Except architecture isn’t the issue nor is it the solution.

However, instead of tackling the harder issue of access to guns while still trying to respect the basic ideas laid out in the Second Amendment, politicians approach school shootings as a problem with the infrastructure. Time and again we hear about “hardening” schools with metal detectors, fencing, and armed guards as different means to keep children safe.

Except architecture isn’t the issue.

School shootings have nothing to do with architecture or school design, and politicians know it. What they do have in common is a lack of political will to stand up to the gun lobby and say stop handing out guns from your semiautomatic PEZ dispenser. And yes, issues like mental health probably have a hand in what’s happening, but politicians need to start addressing the belief that Americans need to arm themselves to the teeth.

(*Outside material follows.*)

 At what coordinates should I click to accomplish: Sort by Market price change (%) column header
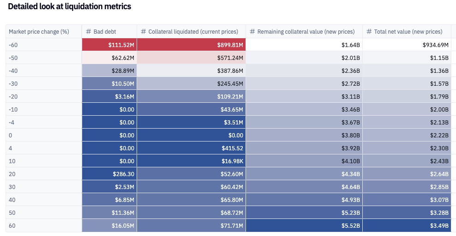pyautogui.click(x=39, y=32)
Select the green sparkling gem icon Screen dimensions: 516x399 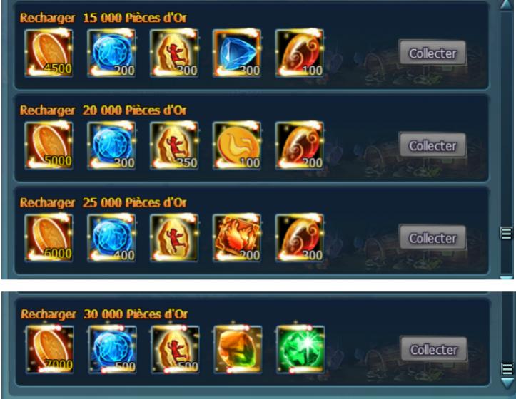[x=300, y=349]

Unfortunately, my own professional organization, The American Institute of Architects, isn’t helping to push back on the notion that schools need to be fortresses or better designed to withstand violence from a shooter. In 2018, AIA announced they were launching initiatives to help address school violence.

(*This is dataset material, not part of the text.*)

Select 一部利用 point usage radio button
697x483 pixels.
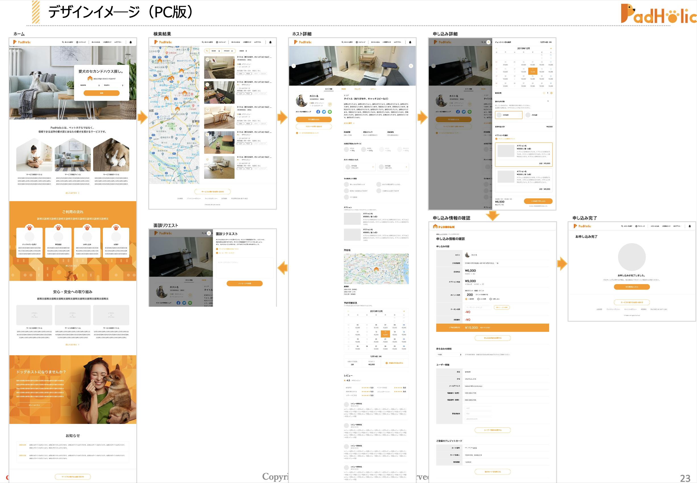(x=466, y=299)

However, it’s hard to take that seriously when one of their primary goals was to make “architectural and design services for schools an allowable use of funds within existing federal funding and grants…” Instead of pushing back on leaders to take on the issue of gun violence, one can easily look at their initiative as simply a means for the AIA to obtain more design fees for their members.

And architects aren’t exactly contributing to the conversation that schools don’t need to be hardened. Sandy Hook Elementary was rebuilt incorporating anti-terror measures in the design. Another firm designed a curved, bullet-resistant school in Los Angeles.

Firm and organization leaders should be pushing back on politicians to allow architects to focus on creating positive learning environments. Places where teachers can teach, and students can thrive. Not fortresses where traumatized students are taught which areas are designed for hiding when a shooter comes through the doors.

Because architecture isn’t the issue.

No matter what Ted Cruz might think.